President Kenyatta is expected to be accompanied to Washington by a strong delegation of trade policy makers.
State
officials in Nairobi clarified that these were just the first of trade
talks and nothing is expected to be signed during this trip referencing
reports by Bloomberg news that an agreement will be declared. State
House said they expect negotiations to take long to conclude.
“If
we get something better than Agoa, the better, but the truth is if we
don’t do anything, our exports will soon start attracting duty. But it
is not possible to tell at the moment when we can have it done,” one
govt trade policy maker who is familiar with the arrangement told The EastAfrican.
“We
cannot regret trading under the Agoa at all. But it is only that we
couldn’t utilise its entire privileges,” the official said.
The
official explained that Kenya may also look for provisions that will
help protect local industries such as allowing certain taxes to be
imposed on second-hand goods from the US. If that goes through,
Nairobi’s negotiators will have navigated a stronger lobby of US trade
merchants who often campaigned to be allowed to export goods under
privileges.
US Ambassador to Kenya Kyle McCarter,
meanwhile, said “I am expecting a victorious week coming up. Win-Win for
Kenya and US in many ways.”
Under Agoa, Kenya and
other sub-Sahara Africa countries were allowed duty-free exports on a
select list of 6,421 goods, provided they met certain stringent
conditions. But these countries were also supposed to accept certain
second-hand goods without charging extra duty.

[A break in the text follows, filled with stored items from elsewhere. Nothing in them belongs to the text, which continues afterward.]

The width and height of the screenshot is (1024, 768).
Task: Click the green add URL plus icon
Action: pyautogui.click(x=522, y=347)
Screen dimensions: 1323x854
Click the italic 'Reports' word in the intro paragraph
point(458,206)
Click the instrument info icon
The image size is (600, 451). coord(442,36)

Countries that tried to ban those second-hand clothes were removed from Agoa such as Rwanda.
Agoa also allowed the US government to remove countries that flouted human rights, rule of law or market openness.
Under
Agoa, Kenya’s top exports to the US mainly included apparel, coffee,
tea and macadamia nuts, whose exports rose from one per cent to six per
cent during Agoa.
Kenya’s total exports globally
maintained an average of $5.6 billion during the 2012-2016 period, the
Trade and Industrialisation Ministry data shows.
But
under Agoa, they grew from $389.5 million in 2012 to $551.5 million in
2016 even as the total sub-Sahara Africa exports to US decreased from
$34.9 billion to $10.7 billion during the same period, according to the
World Bank.
In Sub-Sahara, Agoa is said to have created
some 350,000 direct jobs, and another one million jobs reliant on
export channels. But experts warned that Agoa’s expansive list of
countries that combined least developed and lower middle income earners
meant some profited more; on the same rules.
For example, Kenya’s share of total exports to the US was below one per cent, even though it doubled exports during this time.
“It
is difficult to ascertain the extent to which Agoa trade contributed to
the impressive growth that has been witnessed since 2002...as there
were other more significant policy changes that led to economic growth,”

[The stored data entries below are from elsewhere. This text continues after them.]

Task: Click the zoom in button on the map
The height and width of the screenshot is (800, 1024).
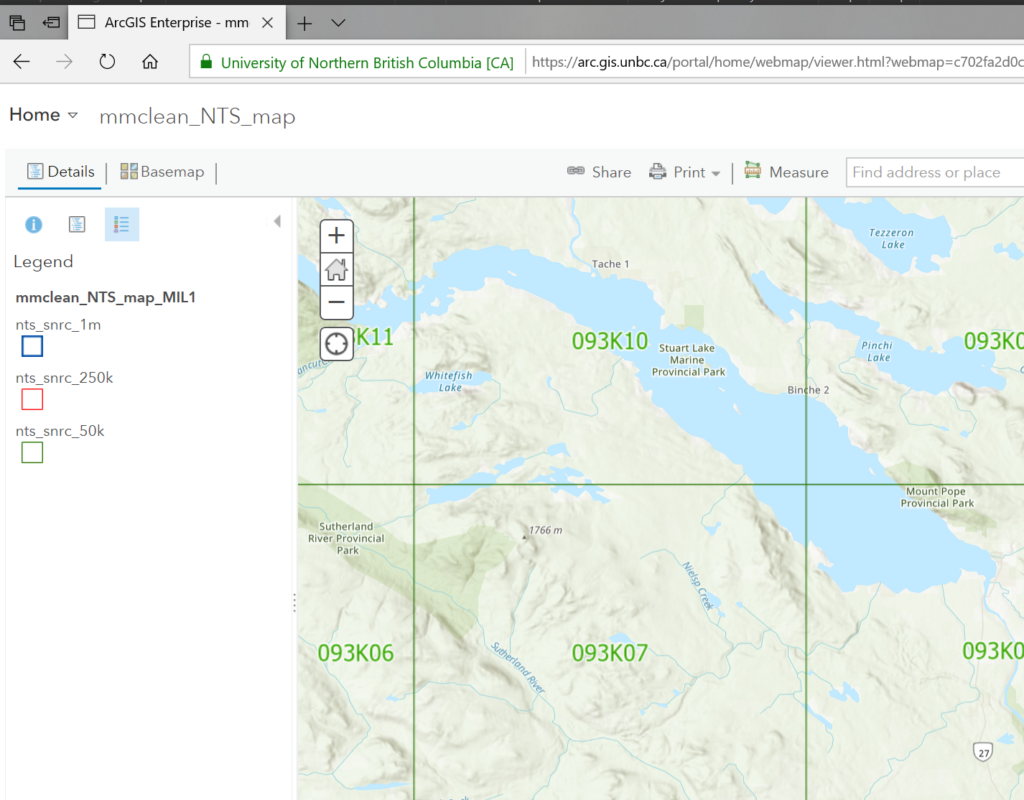Action: coord(336,235)
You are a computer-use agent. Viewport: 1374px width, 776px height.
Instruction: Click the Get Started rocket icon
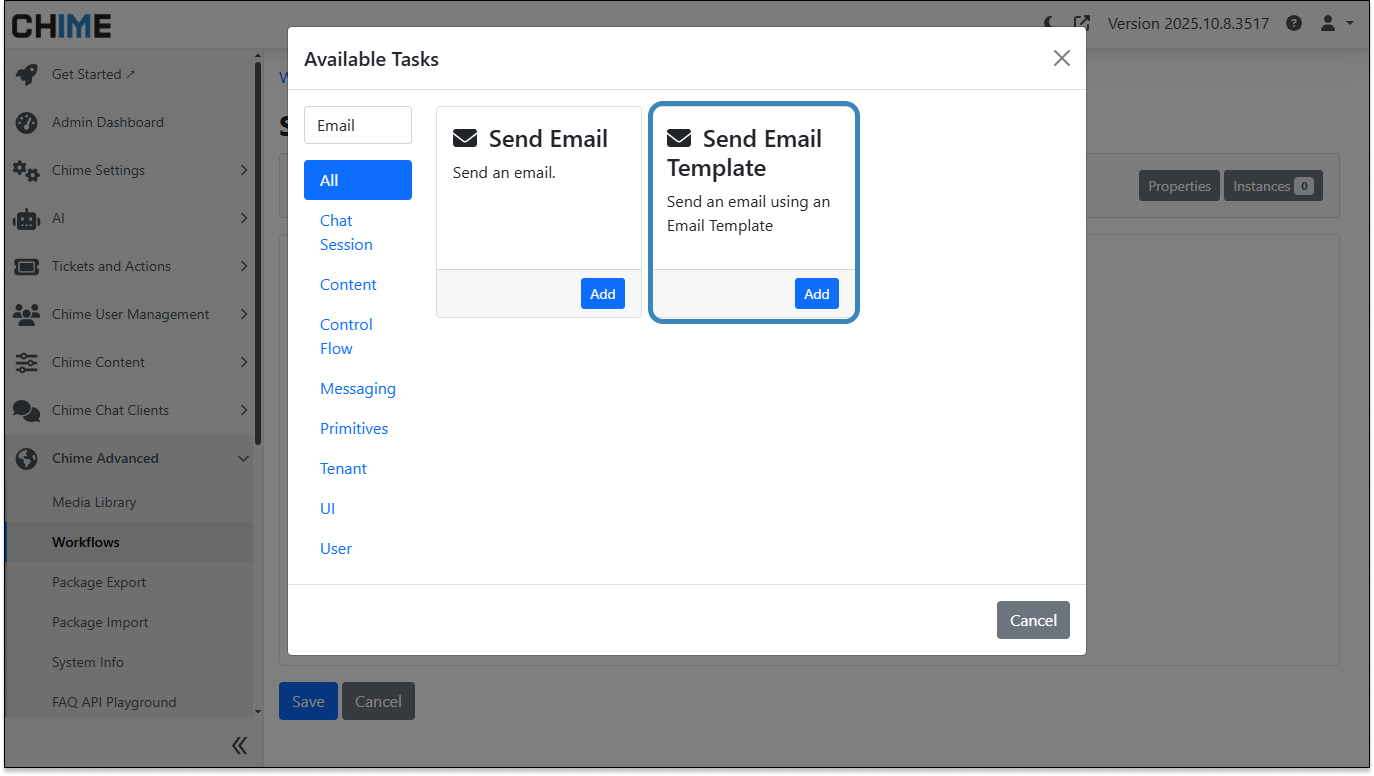click(x=27, y=75)
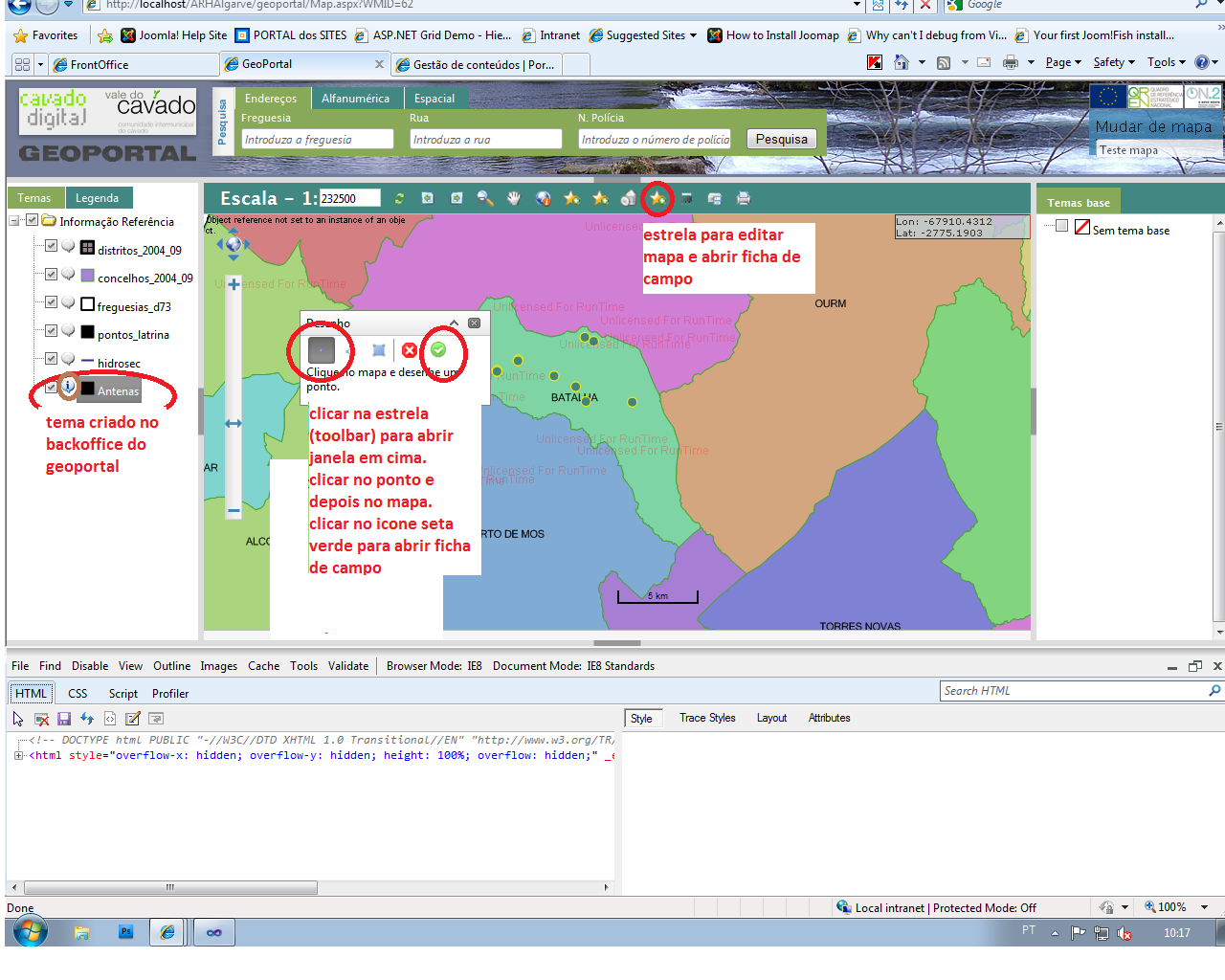Image resolution: width=1225 pixels, height=980 pixels.
Task: Click the circled edit-map star icon
Action: pos(657,198)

a recent assessment by the Institute of Economic Affairs Kenya (IEA), a
local think-tank says.
Agoa is said to have created some 25,000 jobs in Kenya’s Export Processing Zones where apparel is made.
Economists
however say there has been little connection between EPZs and Kenyan
economy as most factories are foreign owned with little skills transfer.
Kenya’s own Trade and Industrialisation Ministry admits the narrow focus in exports meant exports could not grow.
“The
US market is dynamic as new products are frequently launched in the
market. Exporters should therefore expect competition in every instance,
including in niche products,” Kenya’s National Agoa Strategy
(2018-2023) admitted, recommending diversification and more value
addition.
Key issues under review
• Expiration: Nairobi wants continuity in a trade agreement that only needs parliamentary ratification, rather than frequent renewals.

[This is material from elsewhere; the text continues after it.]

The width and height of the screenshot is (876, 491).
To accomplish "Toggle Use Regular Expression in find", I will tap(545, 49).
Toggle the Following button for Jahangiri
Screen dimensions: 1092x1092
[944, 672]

• Nascent industries: Nairobi hopes to avoid clauses that could open floodgate of cheap imports that could kill local industries.
• Generalities: Nairobi is seeking a specified deal, better than Agoa which gave everyone same conditions.
• Expansion: Need for an expanded list of goods beyond what is currently supported by Agoa.
• Clearing vacuum: Agoa expires in 2025 and US will not renew it.
• New basis: US linked Agoa benefits to rule of law, human rights and market transparency. New deal to be country-specific.
• $551.5 million: Total value of Kenya’s exports under Agoa in 2016.